As described above, network size may provide a tool to assess cancer survival when aneuploidy, polyploidy and genomic reorganization increase with tumor grade. Accordingly, the utility of the DGPM to infer cancer survival was assessed. Astrocytoma is a primary CNS tumor model in which grade and survival are well documented [28]. Survival times following a diagnosis of astrocytoma vary dramatically from decades for early detected grade I lesions to an average of 17 - 52 weeks for advanced grade IV tumors [29]. A subset of samples from GSE4271 was evaluated within the DGPM. Samples categorized as grade IV astocytoma with necrosis were selected and divided into two groups comprising patients who succumbed to their condition in less than 52 weeks and those who survived for greater than 120 weeks. Treatment options, stage at diagnosis and other variables were not controlled beyond those inherent to the corresponding design of the study from which the data was drawn.

Standard analytical approaches using t-test, LDA and hierarchical clustering to identify strongly predictive genes or gene sets that might indicate survival time were employed. This strategy did not identify any strong candidates that could differentiate between the patients with shorter and longer survival times (Supplemental Figure 3). By contrast the DGPM networks were substantially different. A decrease in excess of 3 fold of the size of the network was apparent when the poor survival (NetworkSurvival≤52weeks 67 gene pairs) outcome group was compared to the longer term (NetworkSurvival≥120weeks 213 gene pairs) survival group (CVLimit 0.08). The effect of a larger limiting covariance was assessed since tissue networks were relatively small. The sizes of the networks increased in both samples as a high degree polynomial (r=0.9), but as shown in Figure 4, the relationship of network sizes between short and longer-term survivors was stable.

Figure 4.

Figure 4

Network size as a function of the maximum permitted variance between two genes (CVlimit). Tissue samples from tumors of astrocytoma patients with short (red) and long (blue) survival times were used to generate coherence networks with a range of limiting coefficients of variation. As shown by the left ordinate, the network sizes increase as a near exponential function (r=0.98) of CVlimit. The relative sizes of the short and long survival time networks remain essentially constant (green) once the networks are beyond a lower size limit.
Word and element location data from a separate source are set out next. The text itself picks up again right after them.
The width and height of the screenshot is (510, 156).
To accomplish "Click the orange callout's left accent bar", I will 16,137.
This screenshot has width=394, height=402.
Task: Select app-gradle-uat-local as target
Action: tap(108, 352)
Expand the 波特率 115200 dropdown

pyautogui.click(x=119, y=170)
As indicated by the right ordinate, long survival:short survival plateaus at approximately 200%.

Consistent with the adenocarcinoma data, astrocytoma tumor networks were also different in content and topology. Smaller networks may be as equally connected as larger networks, but the tumor networks from the poor survival outcome group were connected to a lesser extent when compared those from the tumors of individuals who survived for longer periods (1.04 and 2.1 edges per node respectively). As shown in Supplemental Figure 4, networks from both longer and shorter survival times resembled small world networks [30] possessing a few highly connected hubs. Edge-connectivity reduced in a log-linear manner as a function of network degree. Nonetheless there was a pronounced reduction in connectivity at all degrees when survival decreased.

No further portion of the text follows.